Source records
++++

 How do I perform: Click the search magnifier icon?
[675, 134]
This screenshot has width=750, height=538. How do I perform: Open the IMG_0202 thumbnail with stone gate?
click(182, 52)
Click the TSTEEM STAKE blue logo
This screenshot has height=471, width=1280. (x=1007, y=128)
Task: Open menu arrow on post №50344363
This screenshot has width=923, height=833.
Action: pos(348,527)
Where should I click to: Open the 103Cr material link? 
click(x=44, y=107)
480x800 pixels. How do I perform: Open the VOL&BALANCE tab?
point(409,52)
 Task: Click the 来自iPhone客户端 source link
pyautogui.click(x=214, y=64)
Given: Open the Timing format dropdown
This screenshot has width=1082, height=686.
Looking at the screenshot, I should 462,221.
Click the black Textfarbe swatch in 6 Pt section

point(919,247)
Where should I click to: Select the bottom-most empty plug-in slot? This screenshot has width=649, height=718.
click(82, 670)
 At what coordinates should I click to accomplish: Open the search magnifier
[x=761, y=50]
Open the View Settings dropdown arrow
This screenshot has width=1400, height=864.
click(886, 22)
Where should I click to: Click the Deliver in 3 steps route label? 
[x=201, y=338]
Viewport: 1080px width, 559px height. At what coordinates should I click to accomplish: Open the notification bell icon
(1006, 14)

++++

**TASK DESCRIPTION**
Begin with the line that contains "Click the black" and set down each line exactly until the records above end, including the final line.

**EXPECTED ANSWER**
Click the black Textfarbe swatch in 6 Pt section

point(919,247)
Where should I click to: Select the bottom-most empty plug-in slot? This screenshot has width=649, height=718.
click(82, 670)
 At what coordinates should I click to accomplish: Open the search magnifier
[x=761, y=50]
Open the View Settings dropdown arrow
This screenshot has width=1400, height=864.
click(886, 22)
Where should I click to: Click the Deliver in 3 steps route label? 
[x=201, y=338]
Viewport: 1080px width, 559px height. At what coordinates should I click to accomplish: Open the notification bell icon
(1006, 14)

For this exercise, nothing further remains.